- Consigne 1 -
Comptez les lignes ci-dessous qui contiennent la chaîne « Open », en respectant la casse. Donnez uniquement ce nombre.

^^^^^^^^

L'histoire de deux amoureux, un homme et une femme, trentenaires solitaires au temps d'Internet, de Facebook et des sites de rencontres.
Lui, Ziggy, est un "j'en foutre" tour à tour minable et flamboyant qui se prendrait bien pour un auteur maudit alors que ses délires philosophico-lyriques et ses "conseils" ne sont publiés que sur son blog personnel. Un mégalo fasciné par lui-même et sa beauté qui n'est en fait qu'un macho de base qui a besoin de conquête mais a peur des sentiments et de tout engagement, un sale môme qui a mal au ventre face à la vie.
Elle, Méline, est une femme au physique assez quelconque qui travaille pour une agence de communication, a un cœur de midinette et s'ennuie à l'étroit dans son appartement de célibataire.
"Ils s'étaient rencontrés sur Adopteunmec, terrain de jeu pour célibataires où l'amour était vendu pour ce qu'il était : un bien de consommation, avec son lot d'arnaques et d'invendus. Charge aux hommes de se présenter sous leur meilleur jour, libre aux femmes de les acquérir."

L'homme, qui a tout du parfait salaud, affiche d'emblée la couleur : ce sera deux jours par semaine, du vendredi soir au dimanche midi, avec la télé toujours allumée en bruit de fond, sans promesses et avec quelques soutiens financiers de sa part à elle quand nécessaire. Les sentiments au vestiaire !

^^^^^^^^

- Consigne 2 -
Recopiez le passage de l'extrait ci-dessus qui commence à « Lui, Ziggy, est » et se termine à « appartement de célibataire. », en remplaçant « Méline » par « Pauline ».

- Données de l'exercice -
^^^^^^^^

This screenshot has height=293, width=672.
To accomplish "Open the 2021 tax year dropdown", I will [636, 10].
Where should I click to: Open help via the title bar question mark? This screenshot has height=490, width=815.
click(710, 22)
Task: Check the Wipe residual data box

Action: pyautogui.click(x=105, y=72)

^^^^^^^^

- Réponse rédigée 1 -
2

- Réponse rédigée 2 -
Lui, Ziggy, est un "j'en foutre" tour à tour minable et flamboyant qui se prendrait bien pour un auteur maudit alors que ses délires philosophico-lyriques et ses "conseils" ne sont publiés que sur son blog personnel. Un mégalo fasciné par lui-même et sa beauté qui n'est en fait qu'un macho de base qui a besoin de conquête mais a peur des sentiments et de tout engagement, un sale môme qui a mal au ventre face à la vie.
Elle, Pauline, est une femme au physique assez quelconque qui travaille pour une agence de communication, a un cœur de midinette et s'ennuie à l'étroit dans son appartement de célibataire.